*** DATA SUPPLIED ***

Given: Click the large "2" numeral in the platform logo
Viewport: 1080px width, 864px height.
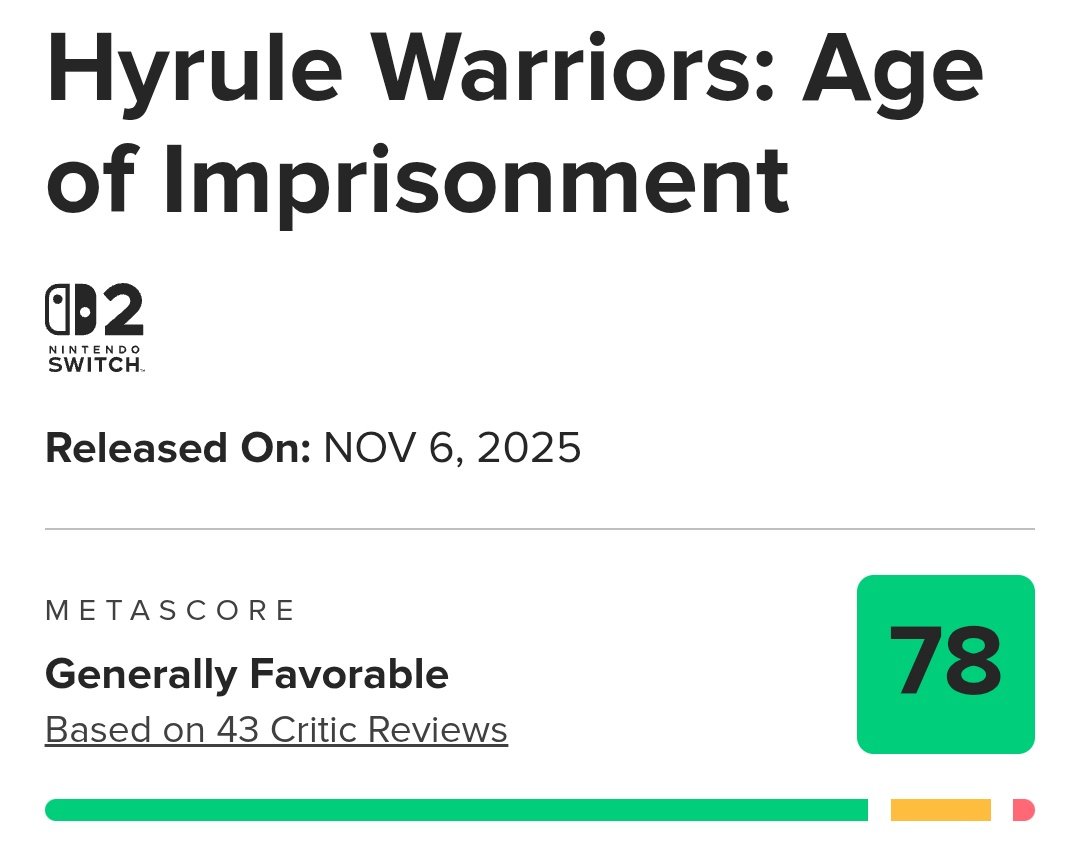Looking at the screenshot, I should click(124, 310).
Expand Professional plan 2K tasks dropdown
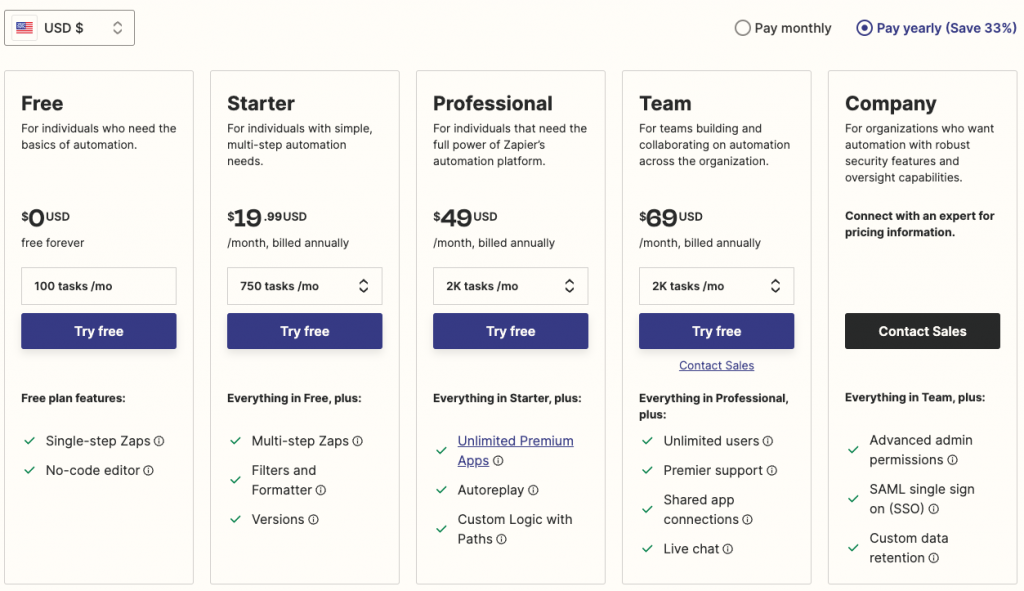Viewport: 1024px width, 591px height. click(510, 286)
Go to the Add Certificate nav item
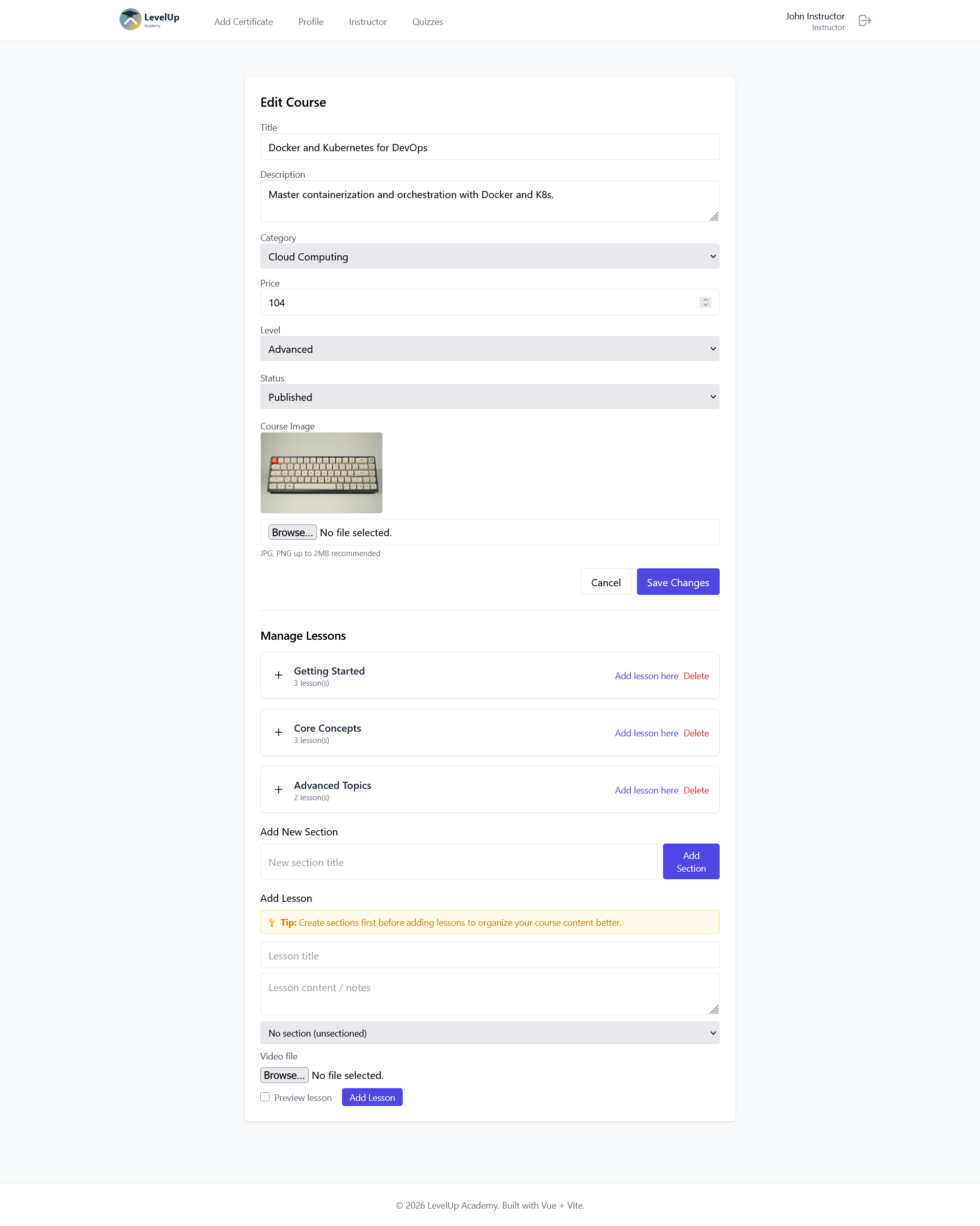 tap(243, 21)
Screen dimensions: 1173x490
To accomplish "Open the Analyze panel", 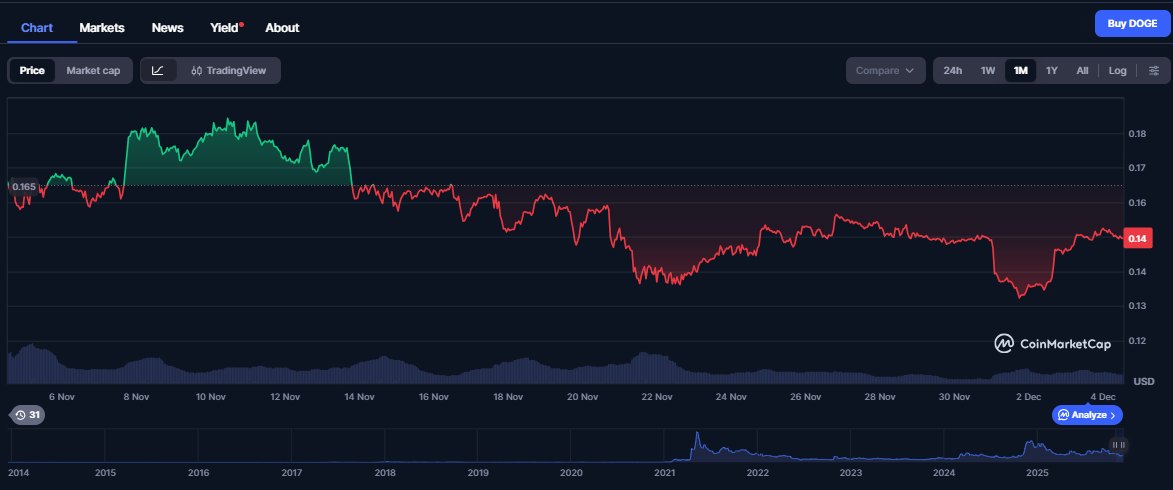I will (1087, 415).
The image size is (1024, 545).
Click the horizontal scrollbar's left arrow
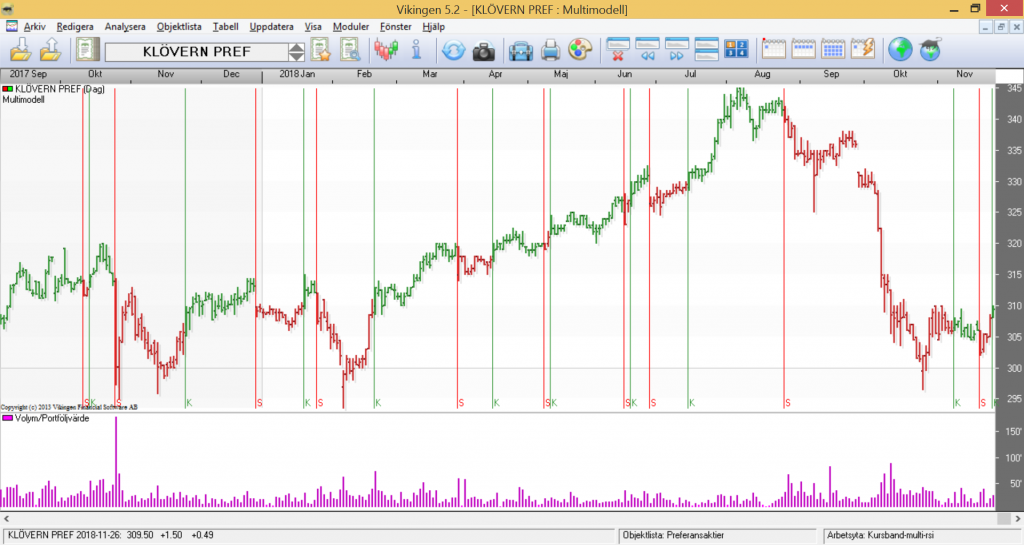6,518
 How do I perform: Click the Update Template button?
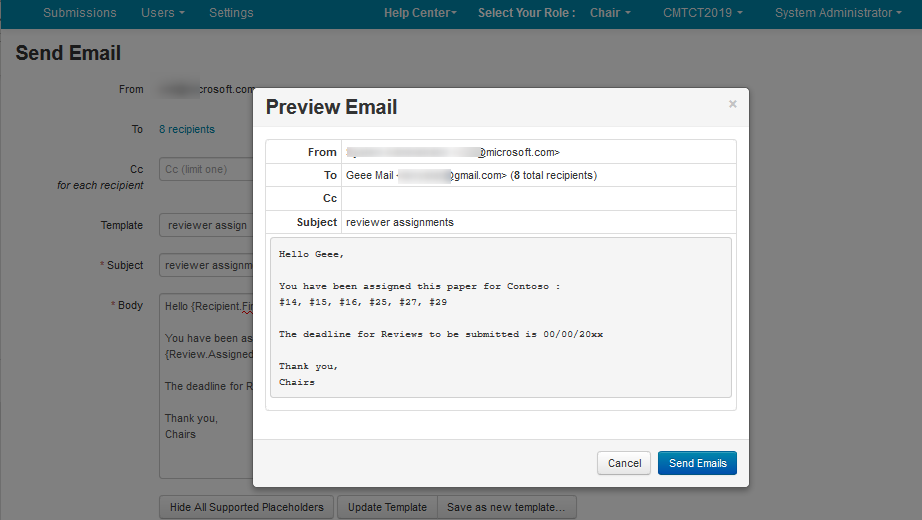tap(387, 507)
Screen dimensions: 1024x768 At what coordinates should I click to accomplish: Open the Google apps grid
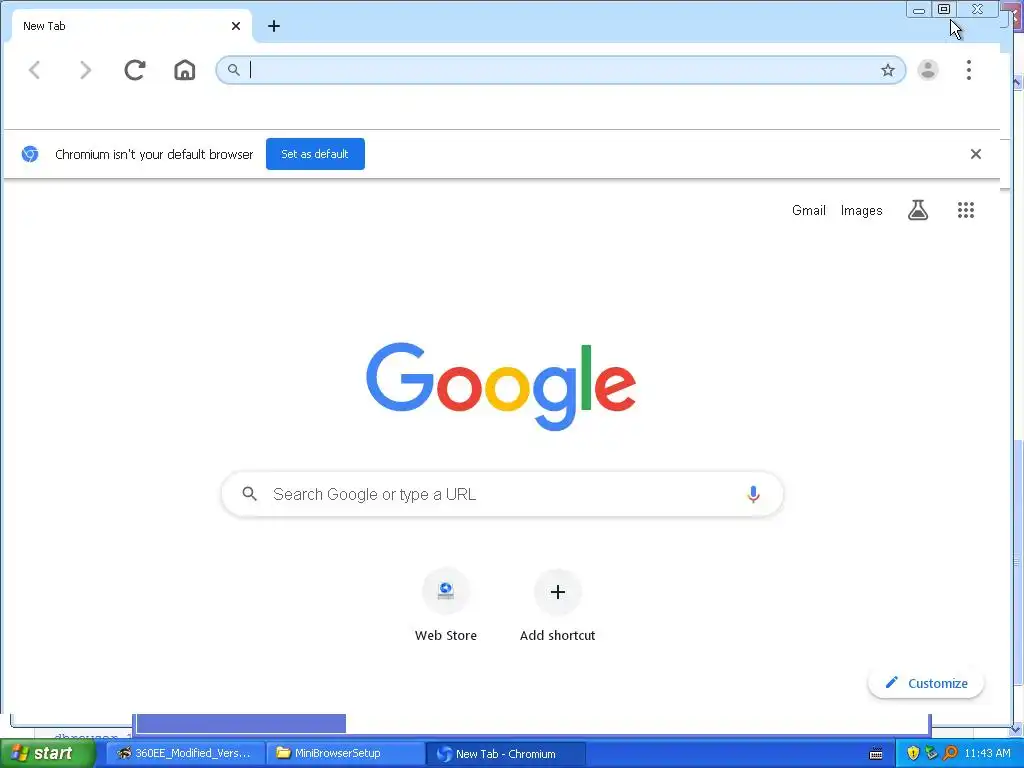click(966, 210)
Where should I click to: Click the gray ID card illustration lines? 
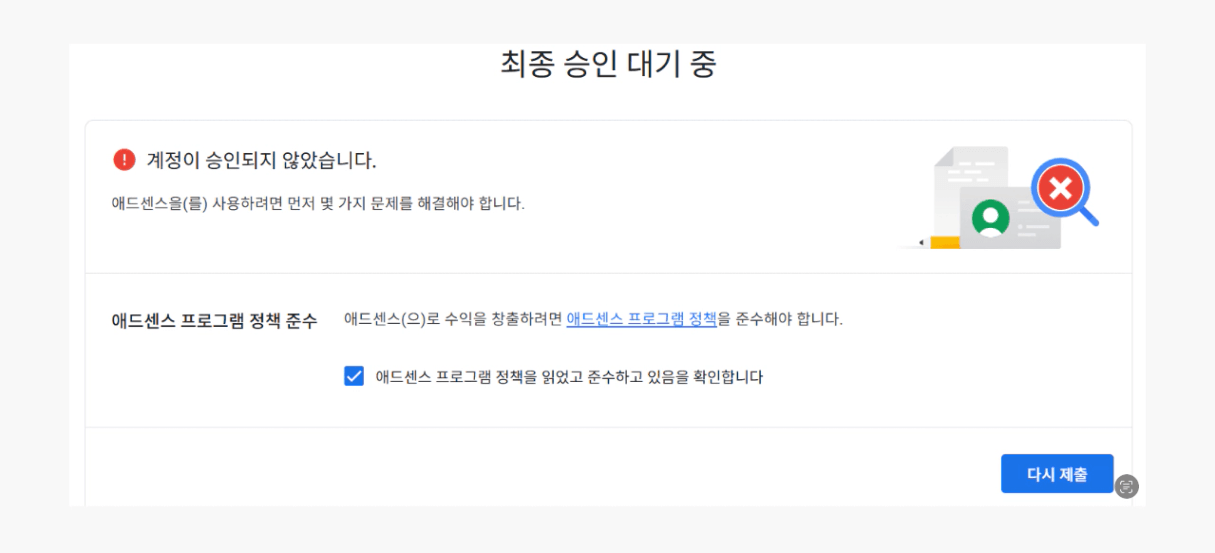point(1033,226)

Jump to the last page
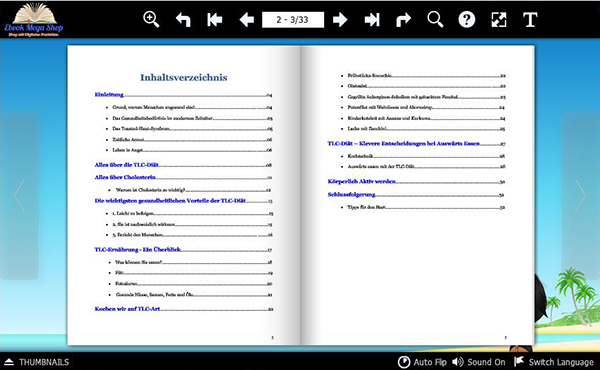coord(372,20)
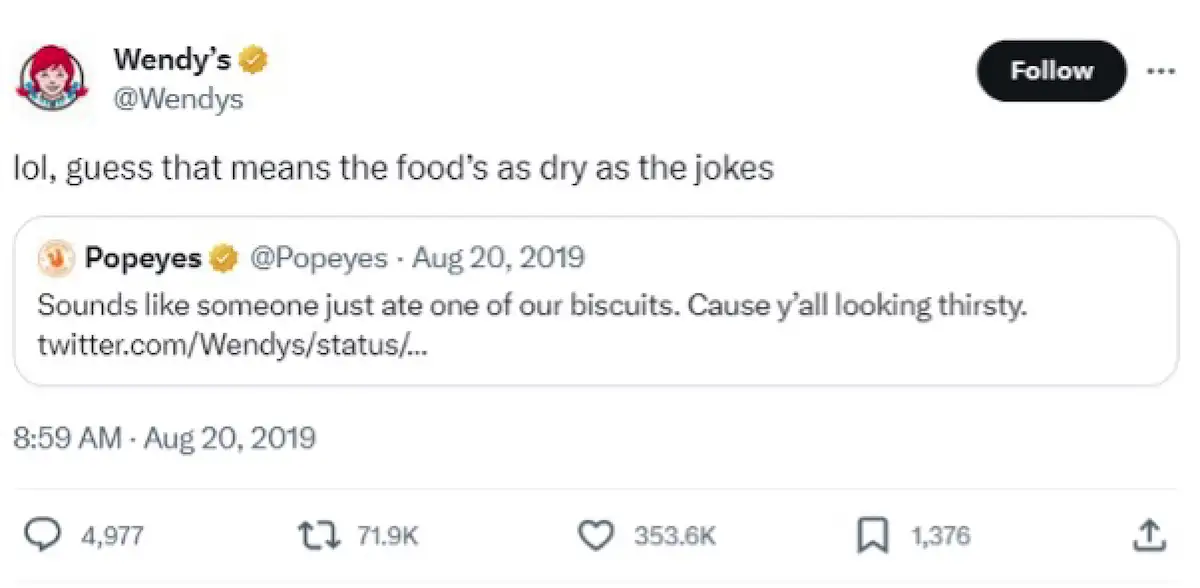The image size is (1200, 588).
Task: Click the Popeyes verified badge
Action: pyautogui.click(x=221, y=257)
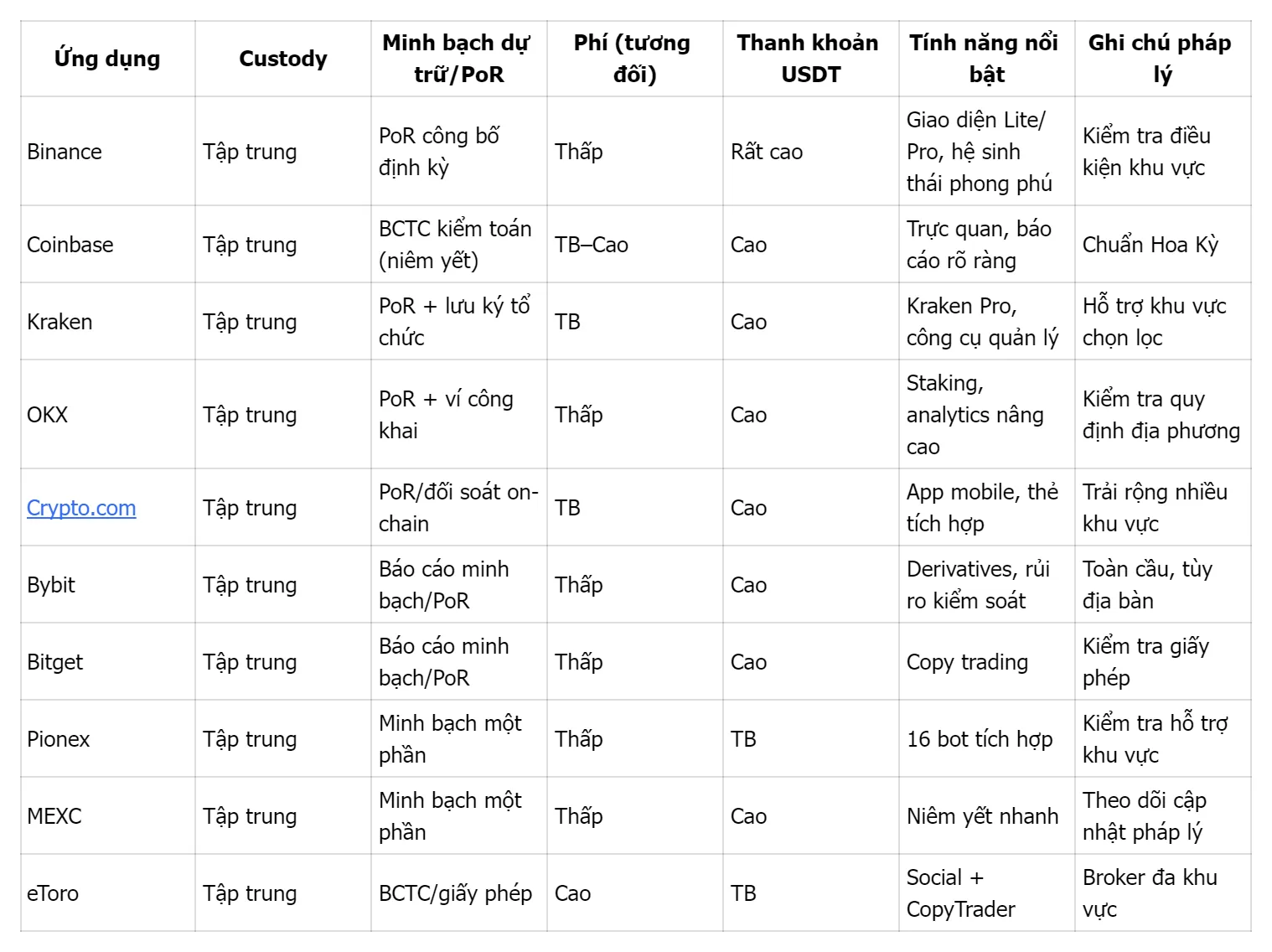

*** End of DATA SUPPLIED ***

*TASK ITEM*
The expected output is the run of lines from the one containing "Where should I" to the last line of the listing above, both included, word for word and free of pictures.

*OUTPUT FOR THIS EXERCISE*
Where should I click to: Click the gray ID card illustration lines? 
point(1033,226)

Jump to the last page
coord(372,20)
The image size is (1200, 588).
Task: Click the Popeyes verified badge
Action: pyautogui.click(x=221, y=257)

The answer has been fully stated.